++++ The records ++++

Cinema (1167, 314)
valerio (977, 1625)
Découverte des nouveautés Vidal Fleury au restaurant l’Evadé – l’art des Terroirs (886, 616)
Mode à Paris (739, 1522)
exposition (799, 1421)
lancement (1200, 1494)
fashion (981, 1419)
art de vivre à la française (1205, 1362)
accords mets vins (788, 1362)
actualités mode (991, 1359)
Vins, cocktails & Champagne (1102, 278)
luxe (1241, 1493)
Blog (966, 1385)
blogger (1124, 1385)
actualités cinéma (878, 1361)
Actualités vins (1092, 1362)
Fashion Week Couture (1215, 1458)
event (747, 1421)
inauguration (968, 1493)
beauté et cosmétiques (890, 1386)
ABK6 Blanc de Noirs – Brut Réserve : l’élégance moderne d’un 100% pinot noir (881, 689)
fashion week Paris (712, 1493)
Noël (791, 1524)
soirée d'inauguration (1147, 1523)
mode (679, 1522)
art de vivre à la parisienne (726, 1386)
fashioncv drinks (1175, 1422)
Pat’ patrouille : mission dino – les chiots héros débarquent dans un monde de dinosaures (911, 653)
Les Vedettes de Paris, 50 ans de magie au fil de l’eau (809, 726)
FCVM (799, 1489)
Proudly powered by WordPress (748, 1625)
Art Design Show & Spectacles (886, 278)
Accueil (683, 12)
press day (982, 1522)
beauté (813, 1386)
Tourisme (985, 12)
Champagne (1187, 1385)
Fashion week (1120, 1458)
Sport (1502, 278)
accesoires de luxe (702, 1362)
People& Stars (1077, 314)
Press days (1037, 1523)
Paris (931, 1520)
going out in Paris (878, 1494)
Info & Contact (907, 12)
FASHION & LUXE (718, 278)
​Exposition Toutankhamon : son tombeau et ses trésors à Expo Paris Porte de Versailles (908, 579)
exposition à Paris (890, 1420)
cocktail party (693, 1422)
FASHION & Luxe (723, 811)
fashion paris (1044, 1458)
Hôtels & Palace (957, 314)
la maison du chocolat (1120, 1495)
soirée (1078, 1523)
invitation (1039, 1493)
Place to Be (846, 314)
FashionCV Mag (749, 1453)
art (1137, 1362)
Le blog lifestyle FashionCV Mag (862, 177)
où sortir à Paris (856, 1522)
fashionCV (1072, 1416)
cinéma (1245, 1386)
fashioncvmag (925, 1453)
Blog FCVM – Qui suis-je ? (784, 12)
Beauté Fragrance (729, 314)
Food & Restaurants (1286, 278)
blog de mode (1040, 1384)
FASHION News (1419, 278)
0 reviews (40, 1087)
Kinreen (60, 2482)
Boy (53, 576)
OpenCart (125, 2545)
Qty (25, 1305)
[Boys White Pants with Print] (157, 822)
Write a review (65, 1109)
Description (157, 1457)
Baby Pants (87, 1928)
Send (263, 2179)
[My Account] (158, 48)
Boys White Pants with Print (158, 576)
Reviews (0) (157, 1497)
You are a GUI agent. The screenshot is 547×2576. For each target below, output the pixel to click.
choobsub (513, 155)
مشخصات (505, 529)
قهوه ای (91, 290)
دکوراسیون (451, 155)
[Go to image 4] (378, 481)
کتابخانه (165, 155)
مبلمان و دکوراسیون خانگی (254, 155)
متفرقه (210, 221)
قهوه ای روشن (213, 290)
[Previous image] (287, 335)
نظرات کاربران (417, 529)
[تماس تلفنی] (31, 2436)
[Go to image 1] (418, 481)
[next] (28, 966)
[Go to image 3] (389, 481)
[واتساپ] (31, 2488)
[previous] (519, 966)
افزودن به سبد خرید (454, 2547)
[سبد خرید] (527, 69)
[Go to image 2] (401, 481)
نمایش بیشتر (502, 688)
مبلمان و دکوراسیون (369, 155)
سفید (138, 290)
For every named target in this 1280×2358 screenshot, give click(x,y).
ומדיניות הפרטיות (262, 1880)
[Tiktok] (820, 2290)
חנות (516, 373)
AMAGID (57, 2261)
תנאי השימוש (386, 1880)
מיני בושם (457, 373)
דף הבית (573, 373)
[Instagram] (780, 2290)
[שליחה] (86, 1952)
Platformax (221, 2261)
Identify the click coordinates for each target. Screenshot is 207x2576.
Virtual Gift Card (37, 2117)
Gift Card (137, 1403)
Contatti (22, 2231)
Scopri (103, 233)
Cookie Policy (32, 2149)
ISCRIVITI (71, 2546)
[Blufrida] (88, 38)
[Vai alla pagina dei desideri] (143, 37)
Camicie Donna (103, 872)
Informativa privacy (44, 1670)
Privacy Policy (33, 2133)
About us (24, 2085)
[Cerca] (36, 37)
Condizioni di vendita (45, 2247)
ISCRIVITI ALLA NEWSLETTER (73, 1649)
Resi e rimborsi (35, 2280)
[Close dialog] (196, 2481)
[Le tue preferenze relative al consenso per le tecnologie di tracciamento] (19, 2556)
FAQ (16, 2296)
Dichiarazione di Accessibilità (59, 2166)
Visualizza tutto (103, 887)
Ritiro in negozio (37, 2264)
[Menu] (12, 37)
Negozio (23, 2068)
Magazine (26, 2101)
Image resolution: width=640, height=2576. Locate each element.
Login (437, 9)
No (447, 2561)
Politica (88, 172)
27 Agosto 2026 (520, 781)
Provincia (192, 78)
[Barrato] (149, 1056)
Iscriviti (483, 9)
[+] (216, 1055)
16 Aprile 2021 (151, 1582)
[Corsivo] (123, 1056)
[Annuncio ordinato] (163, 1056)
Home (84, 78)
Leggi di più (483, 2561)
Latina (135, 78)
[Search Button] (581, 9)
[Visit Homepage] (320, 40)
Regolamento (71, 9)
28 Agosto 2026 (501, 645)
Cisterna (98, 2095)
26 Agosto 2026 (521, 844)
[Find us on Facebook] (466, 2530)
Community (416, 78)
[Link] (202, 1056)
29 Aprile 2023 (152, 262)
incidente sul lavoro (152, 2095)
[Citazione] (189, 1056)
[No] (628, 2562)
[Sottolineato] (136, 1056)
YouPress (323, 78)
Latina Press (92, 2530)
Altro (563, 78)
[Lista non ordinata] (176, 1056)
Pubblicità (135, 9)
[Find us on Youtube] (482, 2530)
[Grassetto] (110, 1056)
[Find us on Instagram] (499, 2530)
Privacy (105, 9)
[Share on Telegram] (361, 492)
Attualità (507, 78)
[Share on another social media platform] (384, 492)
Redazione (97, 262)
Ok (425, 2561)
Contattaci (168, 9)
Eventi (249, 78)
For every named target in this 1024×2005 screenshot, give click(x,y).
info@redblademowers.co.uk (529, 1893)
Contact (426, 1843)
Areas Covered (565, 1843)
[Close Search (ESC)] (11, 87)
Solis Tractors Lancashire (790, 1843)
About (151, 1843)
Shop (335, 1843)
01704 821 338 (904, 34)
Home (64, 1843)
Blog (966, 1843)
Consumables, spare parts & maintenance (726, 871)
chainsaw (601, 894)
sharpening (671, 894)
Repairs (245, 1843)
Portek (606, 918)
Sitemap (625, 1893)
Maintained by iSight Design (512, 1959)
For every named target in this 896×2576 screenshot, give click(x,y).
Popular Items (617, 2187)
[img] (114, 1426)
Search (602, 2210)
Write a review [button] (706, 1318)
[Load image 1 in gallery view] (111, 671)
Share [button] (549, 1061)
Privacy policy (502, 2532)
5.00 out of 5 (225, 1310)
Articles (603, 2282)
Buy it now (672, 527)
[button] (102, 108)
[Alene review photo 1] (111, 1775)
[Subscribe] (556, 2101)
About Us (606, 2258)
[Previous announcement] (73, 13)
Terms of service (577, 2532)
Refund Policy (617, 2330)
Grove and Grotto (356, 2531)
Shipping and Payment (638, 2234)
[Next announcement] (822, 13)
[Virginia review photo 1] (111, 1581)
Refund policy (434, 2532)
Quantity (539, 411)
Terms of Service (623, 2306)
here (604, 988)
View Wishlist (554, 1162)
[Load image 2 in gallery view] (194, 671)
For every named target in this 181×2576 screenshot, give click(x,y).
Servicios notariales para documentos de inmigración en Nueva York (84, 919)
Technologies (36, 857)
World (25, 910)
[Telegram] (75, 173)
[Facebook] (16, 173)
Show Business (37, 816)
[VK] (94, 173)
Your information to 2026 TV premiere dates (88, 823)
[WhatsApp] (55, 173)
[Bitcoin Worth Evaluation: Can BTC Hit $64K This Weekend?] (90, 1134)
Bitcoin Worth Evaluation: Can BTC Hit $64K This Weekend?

++++

[Task brief] Your task for the entries above: copy exactly the span starting with the line with "Fashion week (1120, 1458)" and going on through the line with "FASHION & LUXE (718, 278)", both lines included, and nothing else.

[Answer area]
Fashion week (1120, 1458)
Sport (1502, 278)
accesoires de luxe (702, 1362)
People& Stars (1077, 314)
Press days (1037, 1523)
Paris (931, 1520)
going out in Paris (878, 1494)
Info & Contact (907, 12)
FASHION & LUXE (718, 278)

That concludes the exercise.